Andiamo! We’re Revisiting Venice
Most seasoned travelers have floated down Venice’s famous canals. But with cruise ships in exile, tighter local restrictions and many tourists held back by the Coronavirus, the city feels decidedly different than it has in decades past. Not all of Venice’s problems are solved, but there’s change afoot, and you can feel it. So, we asked seasoned travel writer and author Adam Jacot de Boinod — who’s been to Venezia more times than he can count — to give us his take on Venice today.
At last, and how reassuringly, Venice is offering herself not at a price but for what she’s really worth. Mindless mass tourism may well have had its day, hopefully without any lasting damage.
For at the beginning of April this year Italian ministers decided that large cruise and container ships could no longer enter the Giudecca canal which leads to St Mark's Square. Also, the local police and civic units known as ‘angels of decorum,’ installed in 2017 to restore dignity to the city, are finally clamping down on the louts and litterbugs whose bad habits include feeding the pigeons and sunbathing in bikinis by San Stae church, picnicking on the steps of the portico surrounding St Mark’s Square, whizzing along the Grand Canal on a stand-up paddleboard or past Palazzo Cavalli on an electric scooter.
Officers have also been clamping down on illegal trading, confiscating bracelets, selfie sticks, luminous darts and roses, especially in the area of the train station, the Rialto Bridge and St Mark’s Square — the three main hubs of the mass tourists, the three vital links of the yellow-arrowed route along which they flock.
These are vital steps in the right direction. For my enjoyment of Venice demands room for sensual departure — no crowds and ideally to combine the central sites with the outer parishes, to contrast the cramp passageways often resulting in dead-ends with the wide walkable expanse of the quaysides and their exposure to the sea.
For it’s easy to get claustrophobic and so important to maintain a sense of the expansive lagoon. The joy is in the lack of combustion, save for the busying Vaporettos allowing for the unique quality of a city without permanent noise. The lapping ripples of the encroaching water, invasive at ‘aqua alta’ — high tide — reminds me of the ultimate fragility of the lagoon while the lulling of a ‘barcarola’ — gondolier's song — or a piano being played round any domestic corner is truly special.
No one writes about Venice more insightfully than Jan Morris in her book “The Stones of Venice” and no guidebook can better that of Mitchell Beazley. Here I learnt little eyebrow-raising snippets such as Michelangelo spending three years exiled on the Giudecca from 1529 as well as the abandoned island San Giorgio in Alga, once a radical monastery and then a political prison, being a secret Nazi base.
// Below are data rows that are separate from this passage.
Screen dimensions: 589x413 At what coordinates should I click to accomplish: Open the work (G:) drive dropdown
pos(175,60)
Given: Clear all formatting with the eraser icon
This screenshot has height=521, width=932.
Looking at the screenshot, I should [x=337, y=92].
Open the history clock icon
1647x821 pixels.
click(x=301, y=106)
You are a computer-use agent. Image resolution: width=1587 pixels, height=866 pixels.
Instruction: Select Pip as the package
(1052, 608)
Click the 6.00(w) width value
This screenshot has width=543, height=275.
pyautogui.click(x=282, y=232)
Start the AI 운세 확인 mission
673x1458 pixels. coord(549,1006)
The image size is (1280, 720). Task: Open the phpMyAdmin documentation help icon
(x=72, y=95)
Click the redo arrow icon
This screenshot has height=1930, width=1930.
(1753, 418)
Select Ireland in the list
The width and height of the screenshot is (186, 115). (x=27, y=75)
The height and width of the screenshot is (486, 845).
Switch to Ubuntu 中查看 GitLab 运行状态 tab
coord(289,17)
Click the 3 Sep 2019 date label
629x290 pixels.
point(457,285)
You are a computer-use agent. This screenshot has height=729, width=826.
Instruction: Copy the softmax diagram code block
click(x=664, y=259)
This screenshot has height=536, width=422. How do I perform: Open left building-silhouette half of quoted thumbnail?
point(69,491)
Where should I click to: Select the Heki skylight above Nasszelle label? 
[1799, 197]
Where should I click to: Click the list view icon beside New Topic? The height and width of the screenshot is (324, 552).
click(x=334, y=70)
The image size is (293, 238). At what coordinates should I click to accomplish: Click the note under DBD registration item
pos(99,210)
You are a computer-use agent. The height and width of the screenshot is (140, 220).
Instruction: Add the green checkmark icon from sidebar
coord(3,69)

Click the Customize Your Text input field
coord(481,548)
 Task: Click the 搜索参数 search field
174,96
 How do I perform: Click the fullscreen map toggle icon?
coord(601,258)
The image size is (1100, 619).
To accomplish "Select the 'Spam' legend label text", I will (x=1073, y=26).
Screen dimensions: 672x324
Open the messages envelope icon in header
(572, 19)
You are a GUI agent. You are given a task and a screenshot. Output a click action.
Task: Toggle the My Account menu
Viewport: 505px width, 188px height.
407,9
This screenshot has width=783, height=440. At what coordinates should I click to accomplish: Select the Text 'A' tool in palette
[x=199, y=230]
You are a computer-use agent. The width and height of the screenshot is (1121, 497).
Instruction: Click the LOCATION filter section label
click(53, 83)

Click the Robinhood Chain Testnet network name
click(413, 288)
As for my tips: if you spot a green church door open seize the moment to look inside as often they are shut. Go up the bell tower at San Giorgio Maggiore for a panoramic view of the lagoon; it’s quicker and cheaper than St. Mark’s campanile. Here you can witness the many church towers evenly placed across the Giudecca seemingly incommunicado with each other and their lofty statues conversing with one another on an altogether higher plane.
And the Altanella on the nearby Giudecca is a real find, a lovely family-run fish restaurant amongst Venetians going about their daily lives, garrulous and gesticular. And take a Vaporetto in the evening up and down the Grand Canal for only then can one see the grand splendor of gilded ceilings and expansive rooms of the opulent palazzos. Truly transporting.